Our product delivers value across three critical areas:
- Risk Visibility: Prime enables
security teams to proactively identify emerging security and compliance
risks in planned development work, solving a problem that was previously
managed manually through long conversations between security and
engineering teams.
- Context Interpretation: Every
development task has a history, often spanning multiple components and
sources across the organization. Prime aggregates and interprets this data
to provide a clear, concise summary for the security engineer, allowing
them to quickly understand the task's goals and potential risks.

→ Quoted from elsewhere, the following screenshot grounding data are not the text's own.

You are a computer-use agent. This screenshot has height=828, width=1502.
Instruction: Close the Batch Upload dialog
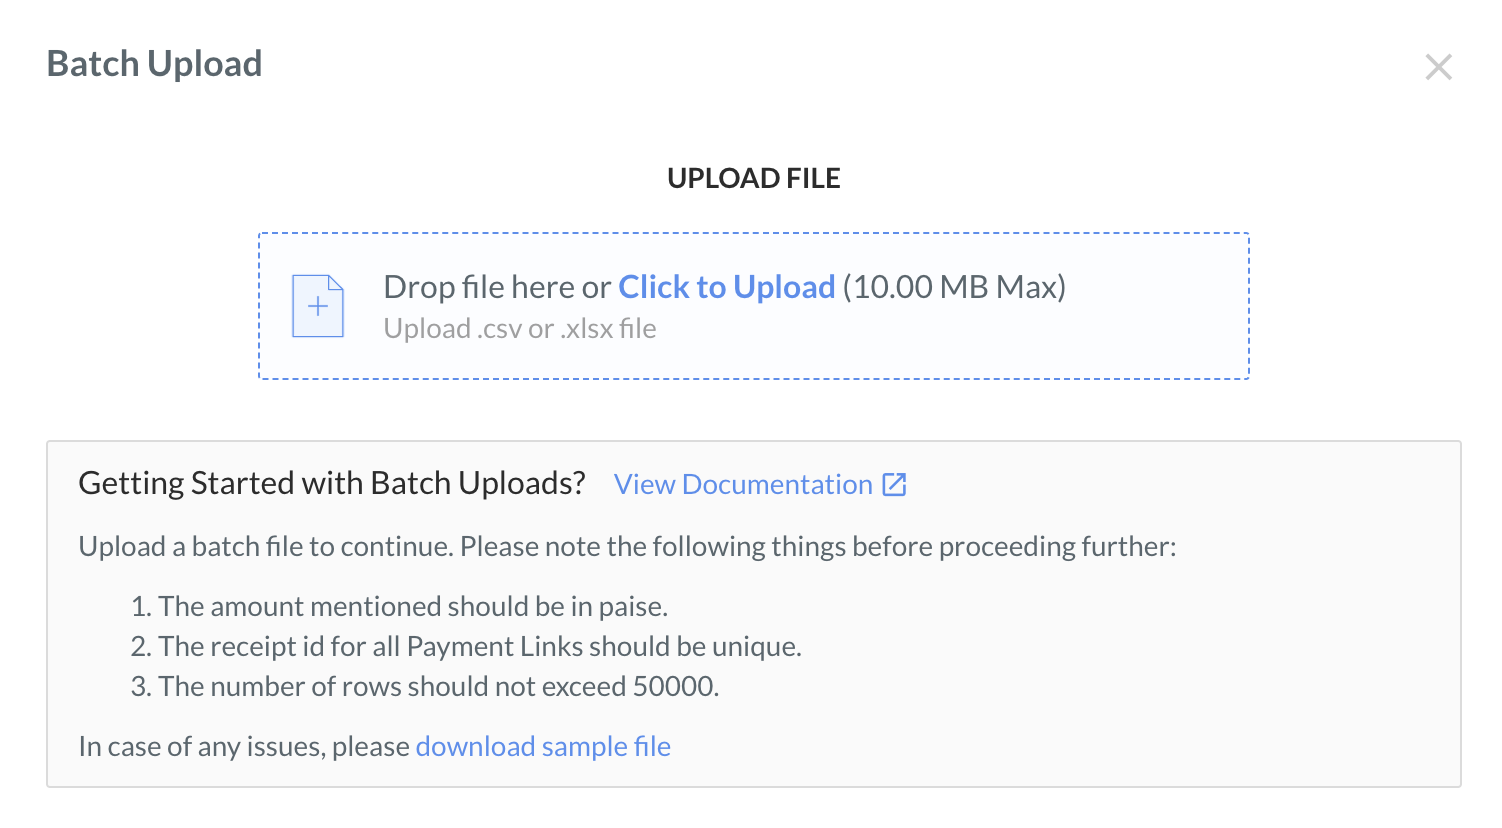tap(1438, 67)
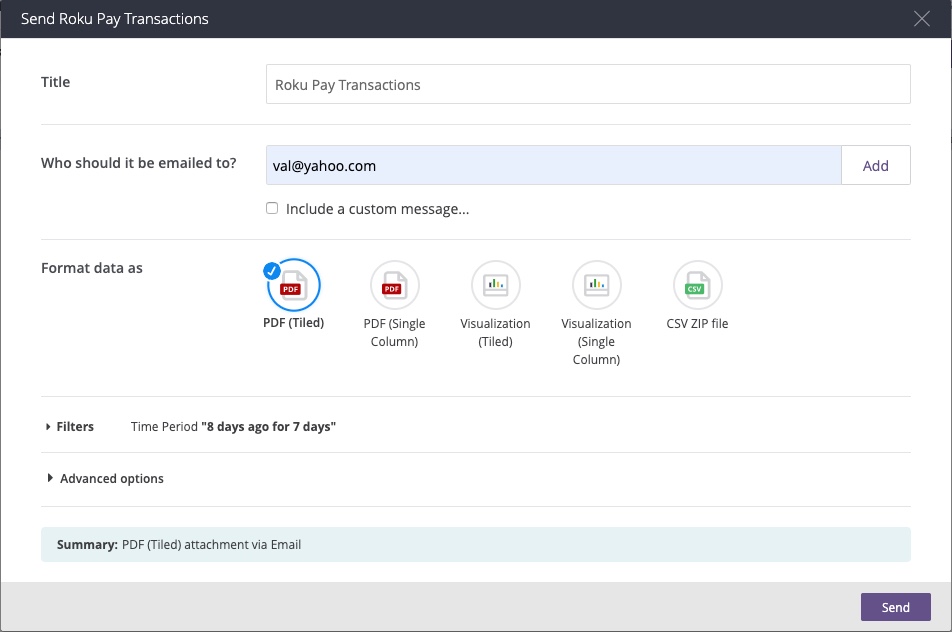Select the PDF (Single Column) format icon
Image resolution: width=952 pixels, height=632 pixels.
point(394,287)
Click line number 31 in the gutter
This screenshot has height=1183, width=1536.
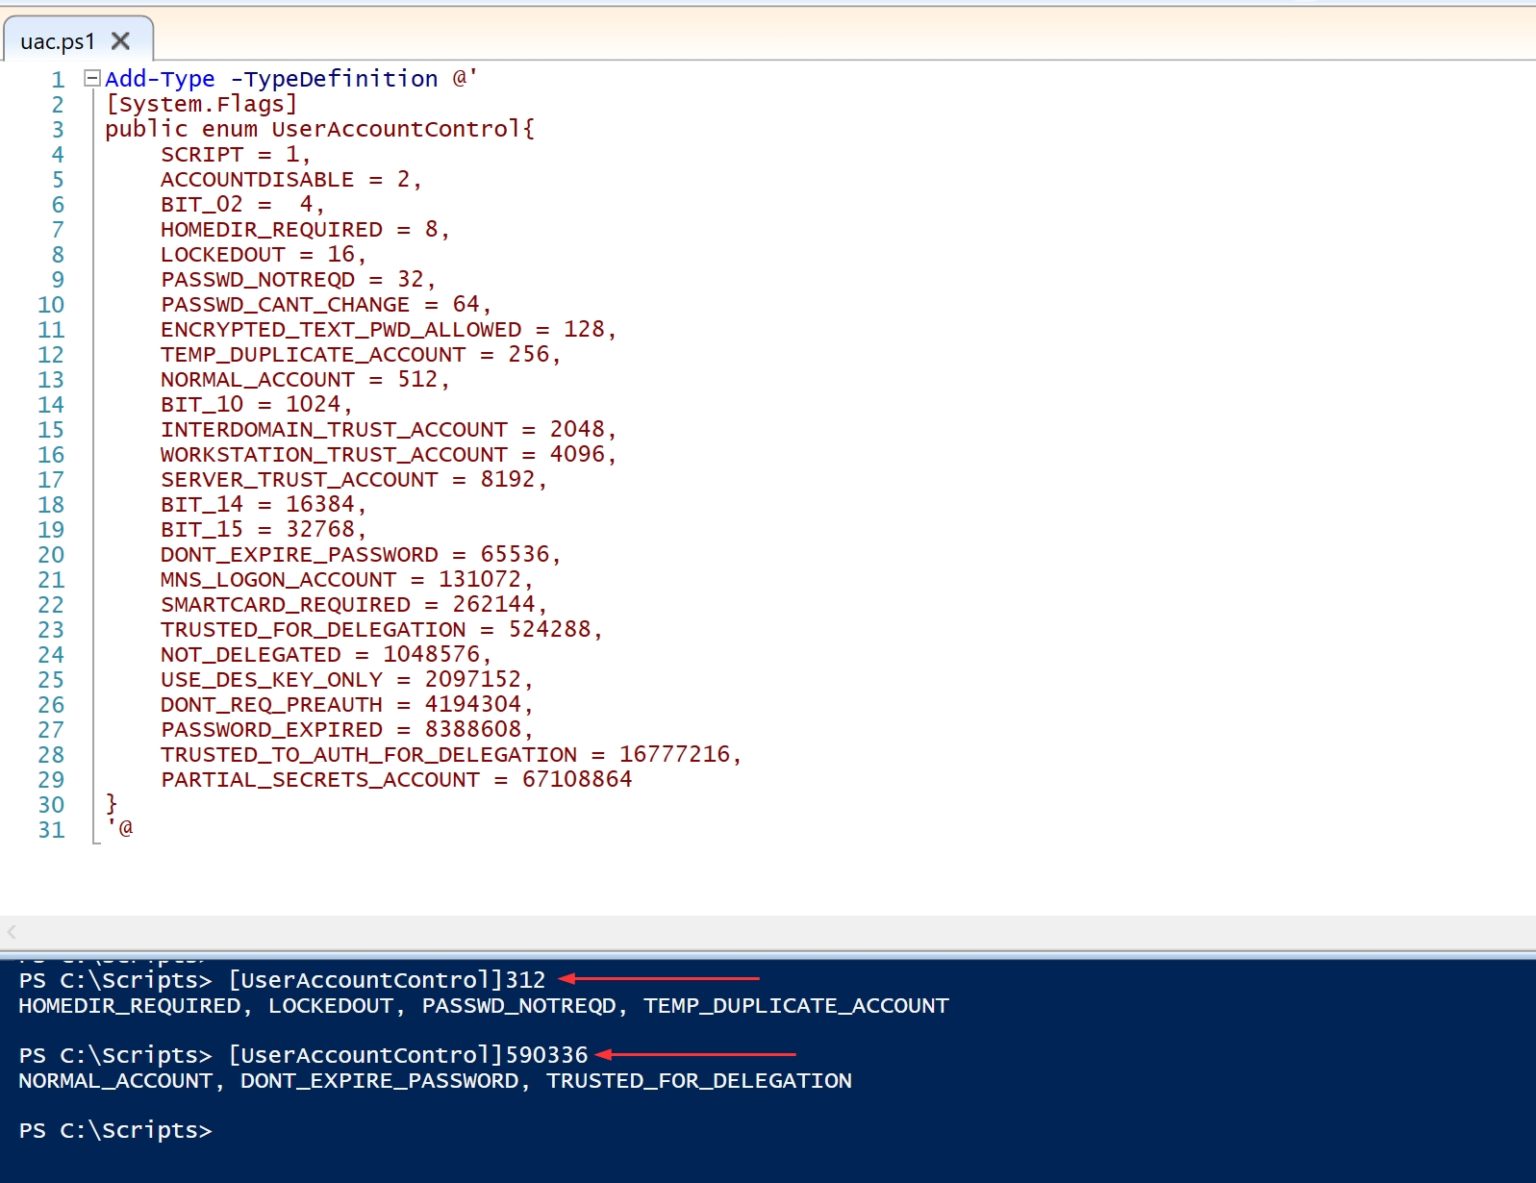coord(51,830)
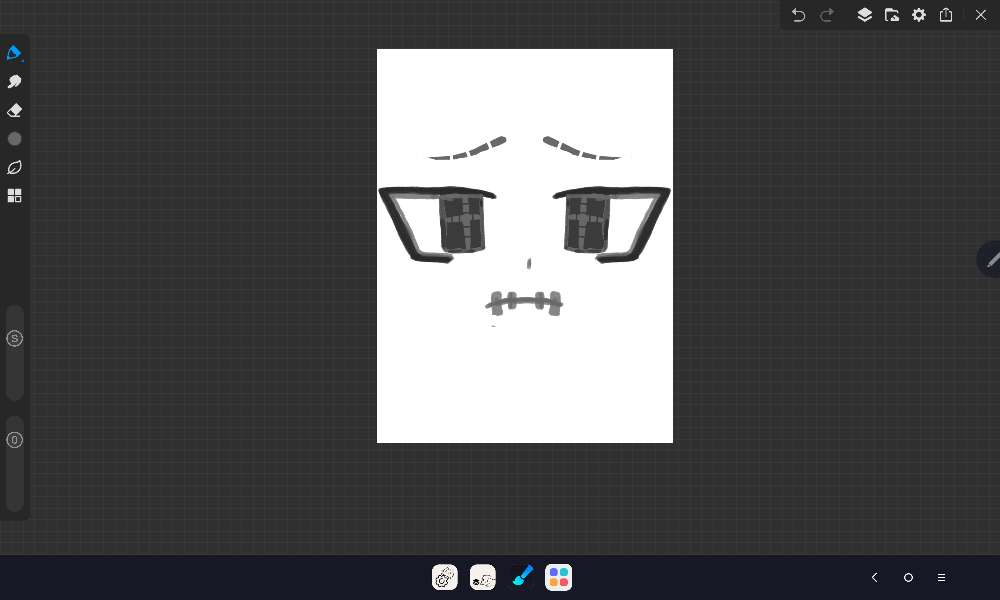The width and height of the screenshot is (1000, 600).
Task: Open the layers panel
Action: click(x=865, y=15)
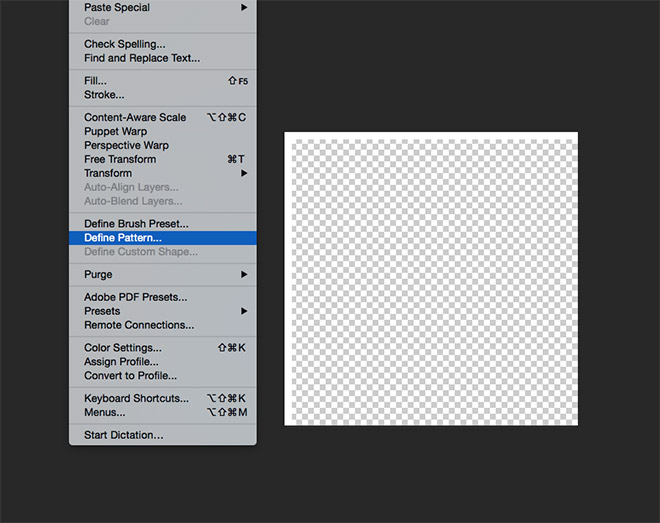Screen dimensions: 660x523
Task: Choose the Stroke menu entry
Action: coord(104,95)
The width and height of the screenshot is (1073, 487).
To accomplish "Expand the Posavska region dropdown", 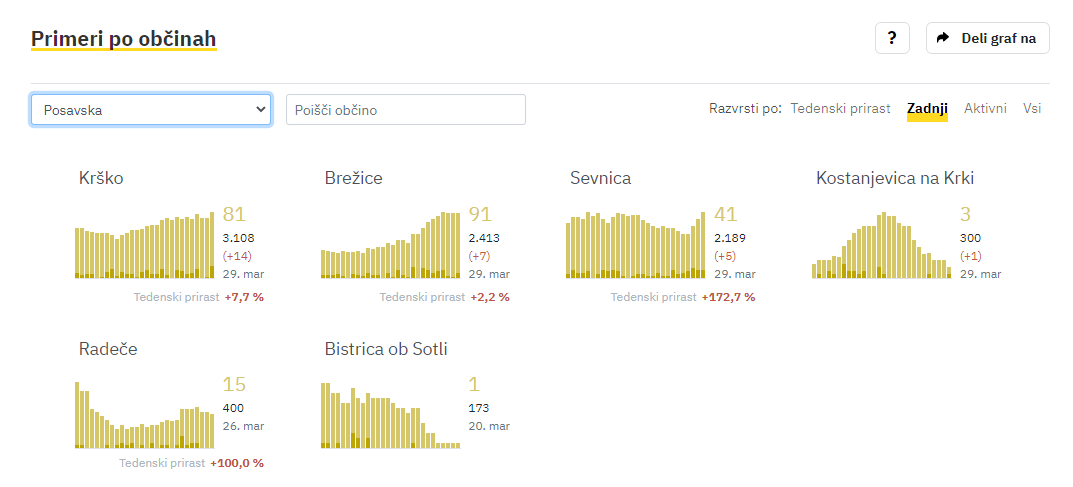I will [x=151, y=109].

- Mitigation Recommendations:
For every identified risk, Prime generates customized recommendations
tailored to the customer's environment. These recommendations can be based
on standard frameworks like NIST and PCI or internal policies. The
recommendations are easy to review and share with technical teams at the
click of a button.
VMblog:
What are the benefits of starting security product design at code, and what are
best practices?
Nov: The two main benefits are:
- Enhancing Product Security: Design
flaws can be critical to the overall security of a product, but they are
often only detected through manual reviews. Automating this process makes
it more reliable.
- Improving Product Velocity:
Late-stage security remediations are both costly and slow down the
business. Addressing risks at the design stage eliminates delays caused by
last-minute fixes.
At a certain scale-typically around 50
engineers-organizations become acutely aware of the need to integrate security
into the SDLC. While there are many tools to secure code post-development, the
design stage remains manual. Teams address this in various ways, including
Security Design Reviews, Threat Modeling, or training Security Champions, but
these approaches don't scale well, especially when you have one security
engineer for every 100 developers. As a result, critical risks are often
missed.
VMblog:
How does the platform leverage AI?
Nov: AI, particularly Generative AI, is at the
core of Prime Security. Since the majority of our input data is unstructured
(e.g., text), we leverage large language models (LLMs) to assist with risk
identification, context summarization, and generating actionable
recommendations. We also incorporate deep learning techniques to continuously
improve the accuracy of our insights. The combination of LLMs and traditional
AI methods allows us to offer precise and actionable risk management.
VMblog:
How are enterprises using it now, and are there any use cases that you can tell
us about?
Nov: Enterprises are using Prime Security to
gain visibility into risks during the planning stages of development, quickly
grasp the context of tasks, understand potential risks, and generate actionable
recommendations. One of our customers said, "Prime Security turns a single
security engineer into a one-person army with AI-driven automation and
insights. Your engineering and product teams will think you hired five extra
security engineers."
In terms of use cases, our product helps
customers identify and mitigate risks across three key areas:
- Gaps in security architecture, like a lack of
authentication for a new API.
- Design-stage security violations, such as
disabling HTTPS for testing purposes.
- Compliance violations, including moving PII to
a non-PII zone.
VMblog:
Is there anything else our readers should think about?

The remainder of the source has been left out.